+++ Data in this exercise

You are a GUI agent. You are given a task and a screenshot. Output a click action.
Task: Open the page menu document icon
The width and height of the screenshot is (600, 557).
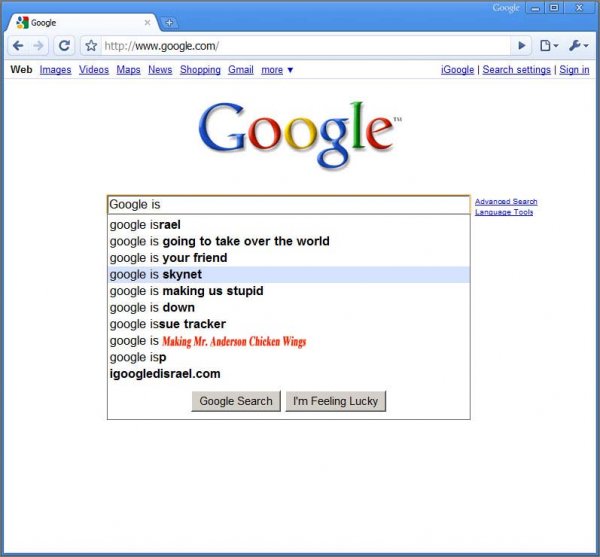click(x=548, y=46)
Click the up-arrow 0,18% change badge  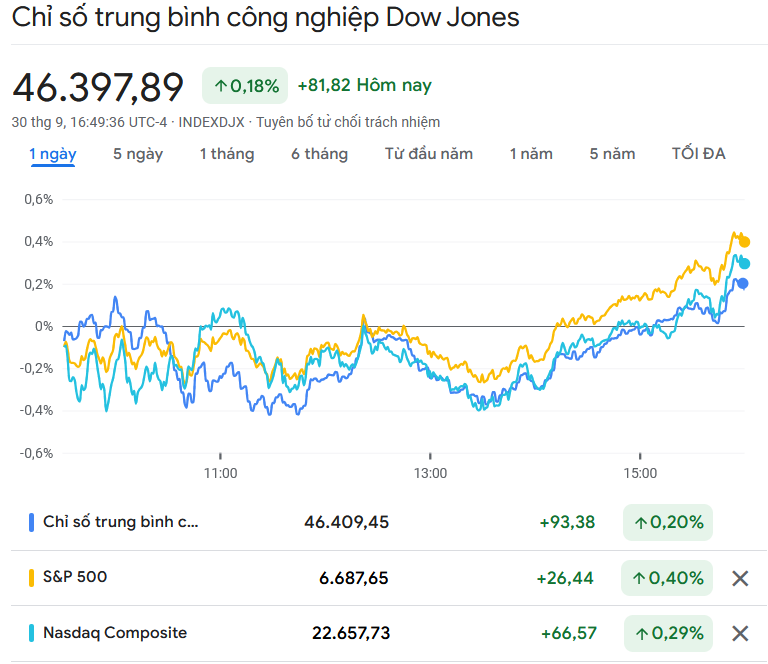coord(245,86)
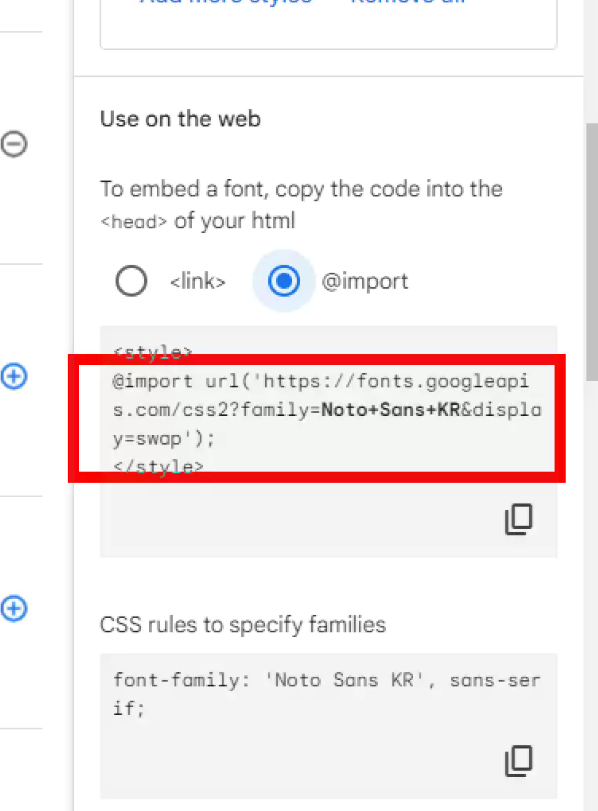The image size is (598, 811).
Task: Copy the font-family CSS rule
Action: click(518, 761)
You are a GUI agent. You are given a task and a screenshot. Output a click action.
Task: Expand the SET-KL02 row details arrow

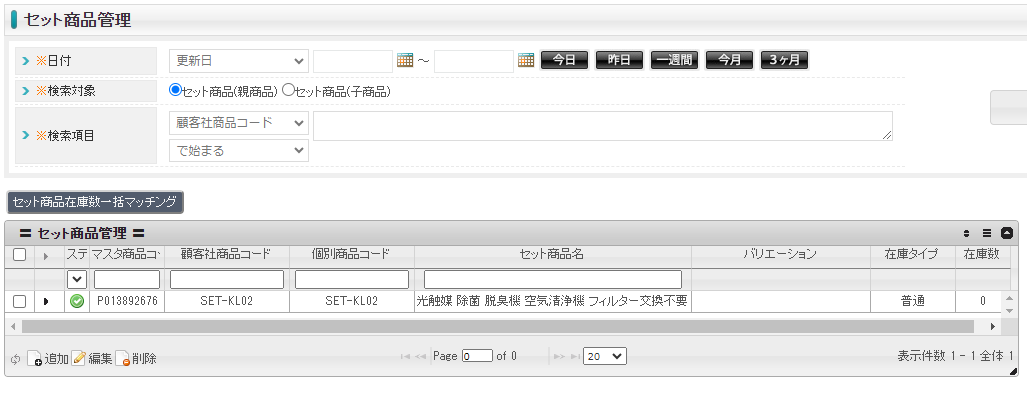46,302
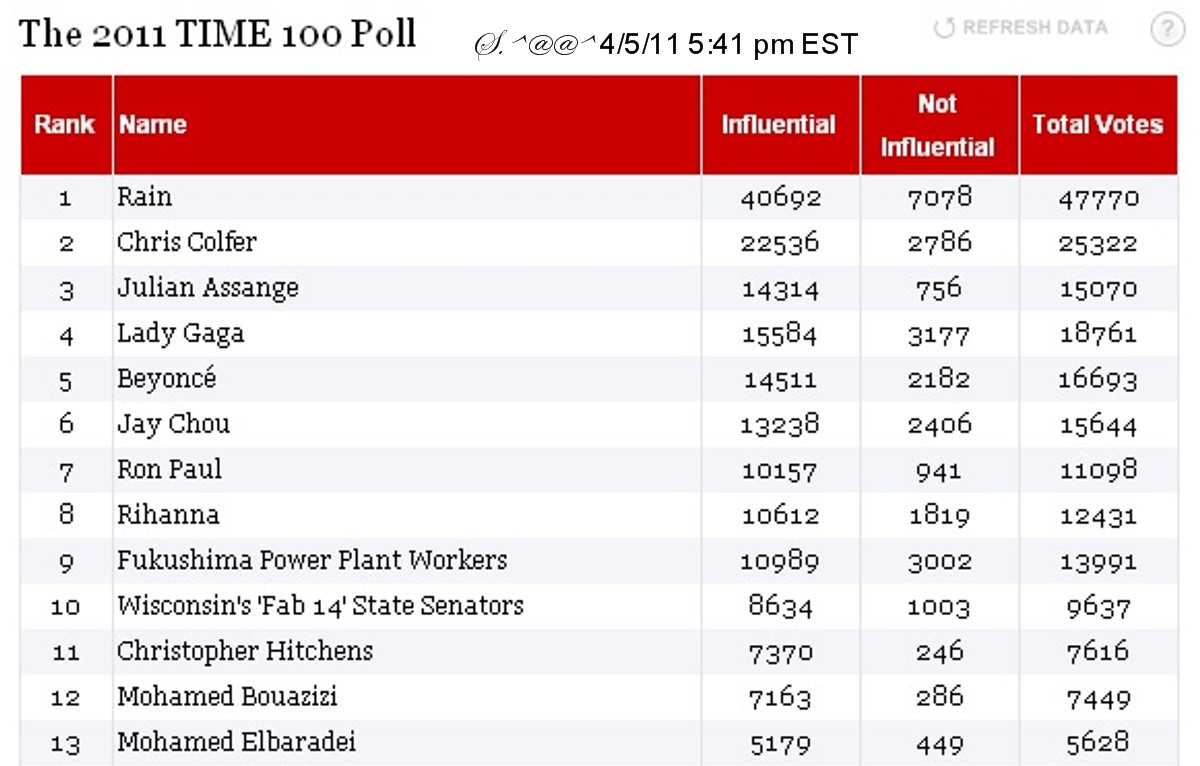Select Christopher Hitchens in the table
Screen dimensions: 1200x766
pos(245,651)
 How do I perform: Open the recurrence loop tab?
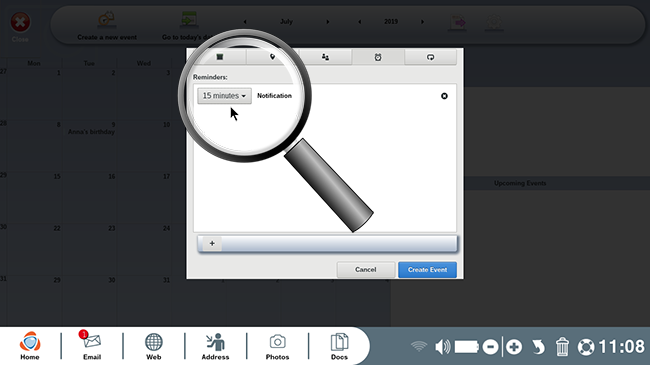pos(430,57)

++++++

Exercise objective -
Only the lines from the one that contains "Task: Expand the SET-KL02 row details arrow" through the last line of the records may appear in the answer, retyped exactly and with no pictures.

Task answer -
Task: Expand the SET-KL02 row details arrow

46,302
Select Christopher Hitchens in the table
Screen dimensions: 1200x766
pos(245,651)
 How do I perform: Open the recurrence loop tab?
pos(430,57)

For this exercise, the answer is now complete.